資産価値からみた一戸建て、マンション

ここでは、一戸建てとマンションの資産価値について解説していきます。

一戸建ての資産価値

一戸建ての資産価値は、土地と建物の双方から成り立っています。

土地の資産価値は建物とは異なり償却されませんので、その価値は普遍的です。
よく昔から「土地は腐らないと」言われるのには、こうした背景があるからでしょう。

それに比べて建物は経年劣化があり、その価値は年々下がっていきます。
ただ、下がる度合としては徐々に減るものであるため、こちらもそれなりに価値はあります。

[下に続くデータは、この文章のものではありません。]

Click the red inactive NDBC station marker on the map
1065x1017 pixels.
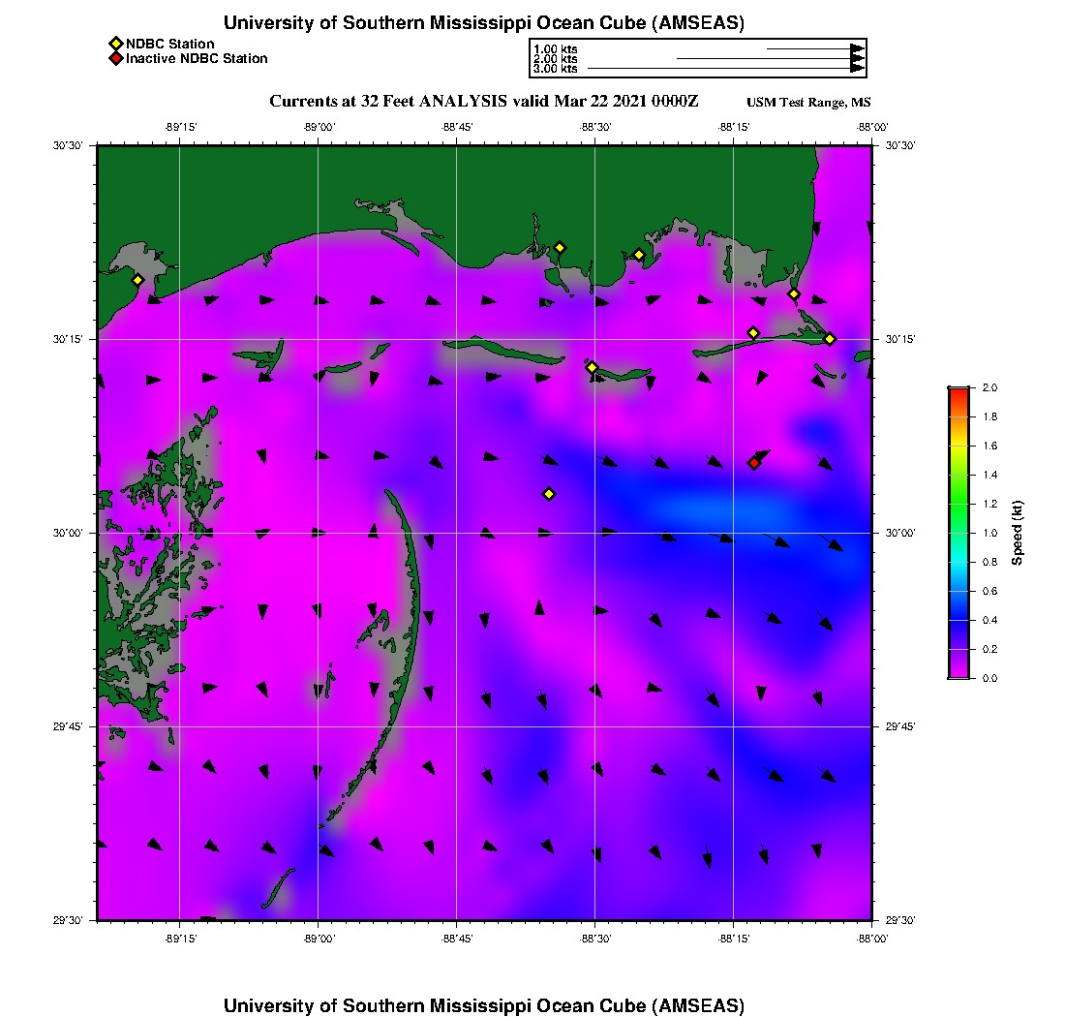(754, 463)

もちろん、土地も建物も経年劣化(減価償却)以外に、経済情勢の変化などにより毎年資産価値が変動していくという点を考慮しなければなりません。

とはいえ、資産価値の面で一戸建てを見ると、例え建物そのものの価値がなくなったとしても、土地の分は経年劣化で下がることがない分、長期的に高い資産価値を保ちやすいといえるでしょう。

マンションの資産価値

マンションの場合、建物の居室に関する所有権は「区分所有権」と呼ばれています。
また、土地に関しても、区分所有権に応じて敷地の権利を持ちます。
とはいえ、資産価値という点でいえば、マンションすべてを自分1人で処分できるわけではないため、実質的には建物部分の権利が大半を占めると考えるとよいでしょう。

マンションは基本的には「RC(鉄筋コンクリート)造」や「SRC(鉄骨鉄筋コンクリート)造」等の建物が多く、建物部分の資産価値が落ちにくくなっています。
固定資産税の支払いにおいて、木造の一戸建て住宅と比較したときに、築年数の経過による納税額の減りが遅いのはそのためです。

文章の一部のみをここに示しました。